THE daughter of an elderly couple, who live in a council house, have blasted an out-of-hours emergency service for taking three hours to respond to their call after water started coming in through their ceiling.  Doreen Turner contacted Highland Council's housing emergency service hotline after her 92 year old parents complained water was seeping through electrical lights from an Xpelair fan at their home in Kinnaird Street, Wick.

AN L.S. Lowry painting of Wick that has emerged from a private collection, is expected to sell for over £500,000 in an upcoming auction.  Bonhams will be selling the painting 'Steps in Wick' in their next sale of modern British and Irish art, on November 20 in London's New Bond Street.

A MOTHER-of-two is claiming the health of her children as well as her own, is at risk due to a delay in repairs being carried out at her council home.  Samantha Stuart has lived for years at her house in Bettyhill which she said has suffered with problems of damp.  She said that despite Highland Council hiring energy advisers, Pentland Energy, to carry out a survey in which it said that urgent action was required at the property, the authority has challenged the report's findings.

AFTER becoming the first woman racing driver to win a British Sprint Championship round for 43 years, Heather Calder is setting her sights on achieving even greater success on the track.  Not since 1970 has a female taken the chequered flag in the competition which has been dominated by men, but the Thurso-born speedster hopes it will be the first of many.

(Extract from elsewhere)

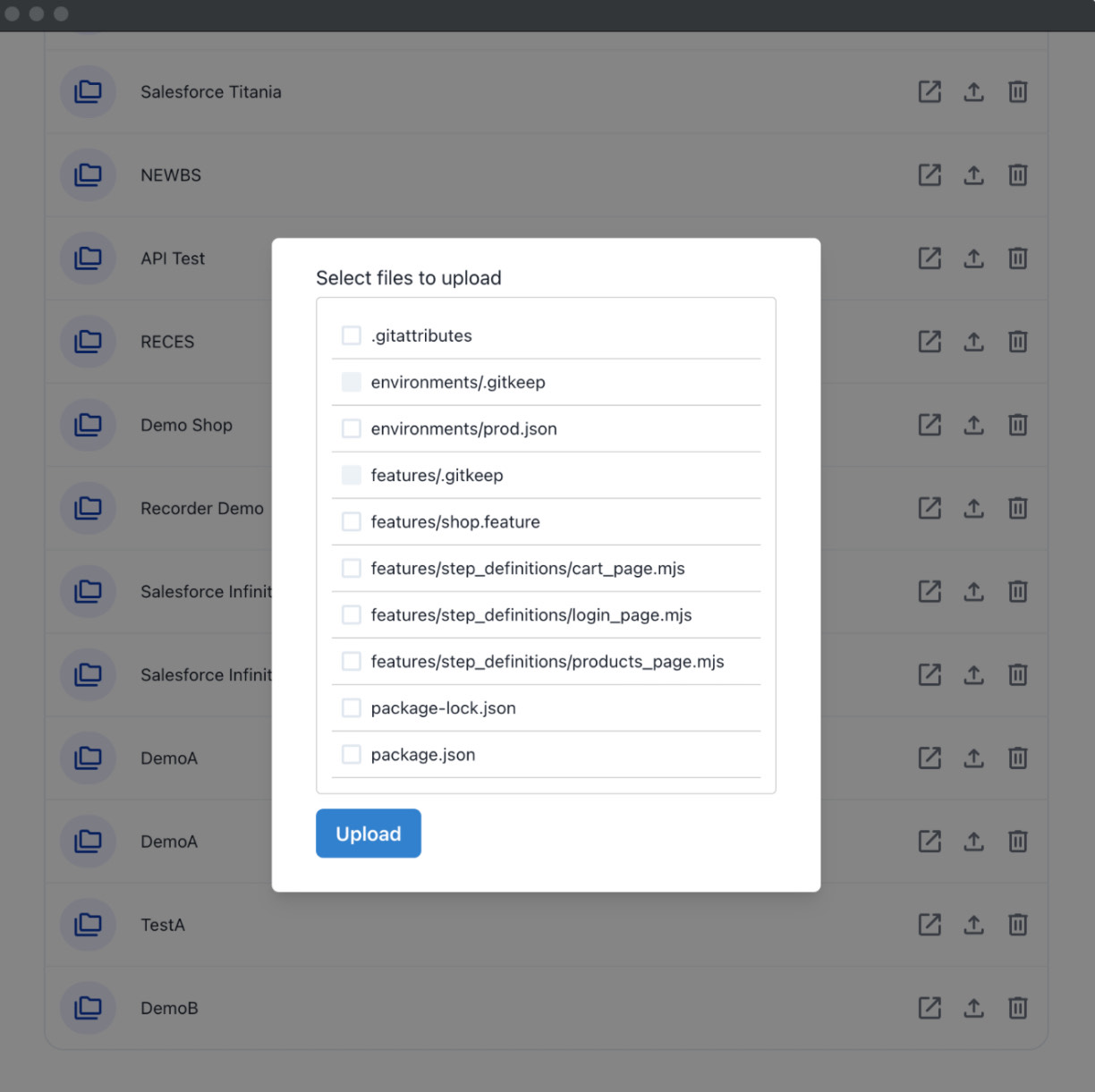Delete the API Test project via trash icon
The width and height of the screenshot is (1095, 1092).
tap(1017, 258)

HIGH Streets throughout the Highlands could be saved by a pop-up revolution with entrepreneurs leasing out shops on a short-term basis.  The Thurso Pop-Up Shop the first of its kind in the Highlands, has reported its premises are fully booked 10 weeks in the run-up to Christmas Eve.  Its success is now being highlighted as an example of how to solve the problem of boarded-up businesses in town centres.

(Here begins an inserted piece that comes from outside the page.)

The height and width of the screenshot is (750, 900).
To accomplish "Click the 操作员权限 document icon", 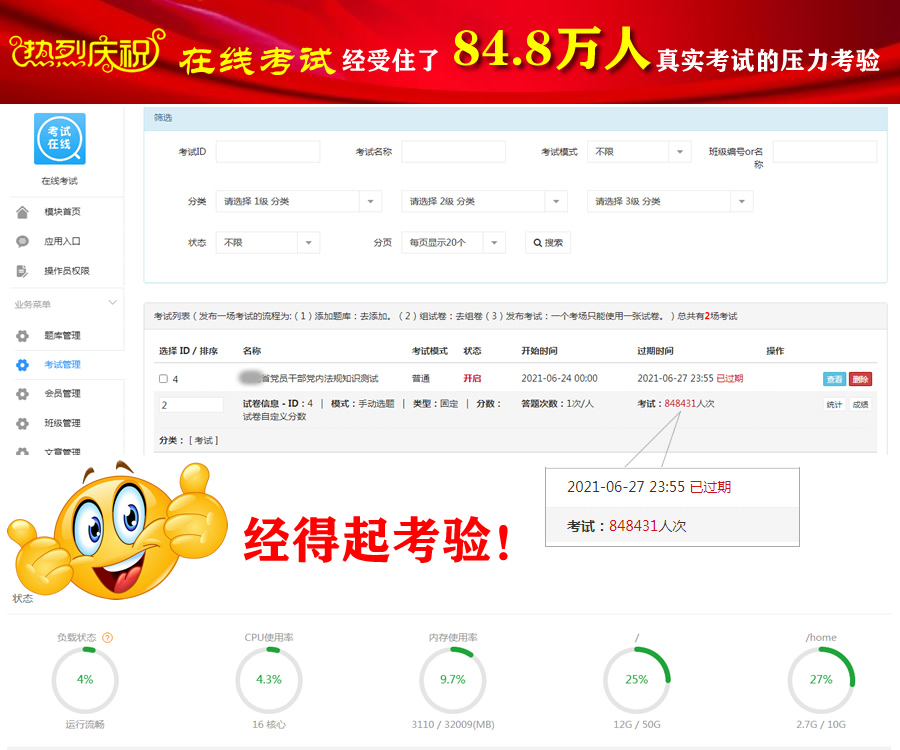I will coord(22,269).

MONDAY signals the start of the grouse-shooting season with experts predicting good returns in many Scottish estates.  But the Glorious Twelth threatens to be something of an anti-climax on Caithness moors because of a combination of disease, poor habitat and climate-related issues.

THE campaign in Caithness against the bedroom tax, has gathered pace with over 100 signing up to a new Facebook page against the controversial spare-room subsidy.  The page, run by Caithness Says Axe the Tax is billed as a non-party political platform for local people to raise their objection to the tax.  Organiser. local Highland Councillor Alex MacLeod, says the page's rapid growth will lay the foundation for a major, grassroots protest movement in the county.

----------